## [PROMPT]
What is wanted is the line holding "Task: Select Psychologie discipline option" and every later line through the end of the entries, set down exactly.
[[ THE INPUT, beginning ]]
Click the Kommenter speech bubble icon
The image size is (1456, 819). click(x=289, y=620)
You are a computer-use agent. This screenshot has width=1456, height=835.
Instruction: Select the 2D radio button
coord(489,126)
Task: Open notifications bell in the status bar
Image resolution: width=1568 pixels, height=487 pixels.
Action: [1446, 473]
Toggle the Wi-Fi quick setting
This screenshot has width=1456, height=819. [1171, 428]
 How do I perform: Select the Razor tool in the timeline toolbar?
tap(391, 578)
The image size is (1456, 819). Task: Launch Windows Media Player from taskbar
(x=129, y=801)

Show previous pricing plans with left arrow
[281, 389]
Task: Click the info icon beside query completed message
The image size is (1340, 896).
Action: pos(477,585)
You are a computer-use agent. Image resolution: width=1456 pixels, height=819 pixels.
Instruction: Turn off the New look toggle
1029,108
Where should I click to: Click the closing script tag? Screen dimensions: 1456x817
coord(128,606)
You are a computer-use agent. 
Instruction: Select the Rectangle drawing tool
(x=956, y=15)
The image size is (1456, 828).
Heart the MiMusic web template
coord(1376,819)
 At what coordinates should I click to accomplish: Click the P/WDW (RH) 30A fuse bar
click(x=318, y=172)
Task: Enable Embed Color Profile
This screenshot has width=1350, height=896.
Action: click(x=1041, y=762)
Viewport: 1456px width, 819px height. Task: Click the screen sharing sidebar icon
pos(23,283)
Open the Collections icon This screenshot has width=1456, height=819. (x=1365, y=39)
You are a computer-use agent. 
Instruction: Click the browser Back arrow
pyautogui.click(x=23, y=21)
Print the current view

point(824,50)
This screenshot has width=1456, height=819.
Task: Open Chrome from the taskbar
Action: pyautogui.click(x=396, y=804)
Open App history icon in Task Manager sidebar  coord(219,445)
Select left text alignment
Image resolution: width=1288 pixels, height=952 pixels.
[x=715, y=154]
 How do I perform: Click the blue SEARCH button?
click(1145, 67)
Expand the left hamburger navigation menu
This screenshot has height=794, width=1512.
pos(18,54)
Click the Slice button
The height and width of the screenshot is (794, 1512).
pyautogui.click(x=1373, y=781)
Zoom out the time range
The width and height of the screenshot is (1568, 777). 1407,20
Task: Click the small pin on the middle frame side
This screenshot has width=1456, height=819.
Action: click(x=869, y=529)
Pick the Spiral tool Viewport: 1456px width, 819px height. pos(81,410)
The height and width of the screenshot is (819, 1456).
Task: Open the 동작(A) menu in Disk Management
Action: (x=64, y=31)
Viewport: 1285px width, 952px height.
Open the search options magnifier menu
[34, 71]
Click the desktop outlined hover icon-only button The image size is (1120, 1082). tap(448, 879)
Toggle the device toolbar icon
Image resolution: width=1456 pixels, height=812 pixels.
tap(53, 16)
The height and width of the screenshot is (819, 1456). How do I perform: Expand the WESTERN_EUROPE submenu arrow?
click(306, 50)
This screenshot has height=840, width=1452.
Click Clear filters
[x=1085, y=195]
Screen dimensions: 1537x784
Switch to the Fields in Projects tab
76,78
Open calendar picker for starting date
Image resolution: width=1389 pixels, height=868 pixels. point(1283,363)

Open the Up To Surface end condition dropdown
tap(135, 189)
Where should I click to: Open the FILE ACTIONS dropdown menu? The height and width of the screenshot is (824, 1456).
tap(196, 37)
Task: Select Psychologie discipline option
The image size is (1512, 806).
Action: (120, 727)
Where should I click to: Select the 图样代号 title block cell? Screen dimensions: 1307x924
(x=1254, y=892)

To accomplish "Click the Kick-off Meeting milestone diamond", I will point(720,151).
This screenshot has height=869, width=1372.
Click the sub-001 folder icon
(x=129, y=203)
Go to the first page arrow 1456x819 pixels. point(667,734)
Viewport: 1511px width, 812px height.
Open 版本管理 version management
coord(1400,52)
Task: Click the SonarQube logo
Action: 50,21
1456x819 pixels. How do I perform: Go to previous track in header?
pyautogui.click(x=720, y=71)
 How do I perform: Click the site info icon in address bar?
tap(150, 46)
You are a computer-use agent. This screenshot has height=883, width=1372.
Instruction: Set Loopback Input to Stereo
[[ THE INPUT, end ]]
## [EXERCISE RESPONSE]
Task: Select Psychologie discipline option
The image size is (1512, 806).
Action: (120, 727)
Where should I click to: Select the 图样代号 title block cell? Screen dimensions: 1307x924
(x=1254, y=892)

To accomplish "Click the Kick-off Meeting milestone diamond", I will point(720,151).
This screenshot has height=869, width=1372.
Click the sub-001 folder icon
(x=129, y=203)
Go to the first page arrow 1456x819 pixels. point(667,734)
Viewport: 1511px width, 812px height.
Open 版本管理 version management
coord(1400,52)
Task: Click the SonarQube logo
Action: 50,21
1456x819 pixels. How do I perform: Go to previous track in header?
pyautogui.click(x=720, y=71)
 How do I perform: Click the site info icon in address bar?
tap(150, 46)
You are a computer-use agent. This screenshot has height=883, width=1372.
Instruction: Set Loopback Input to Stereo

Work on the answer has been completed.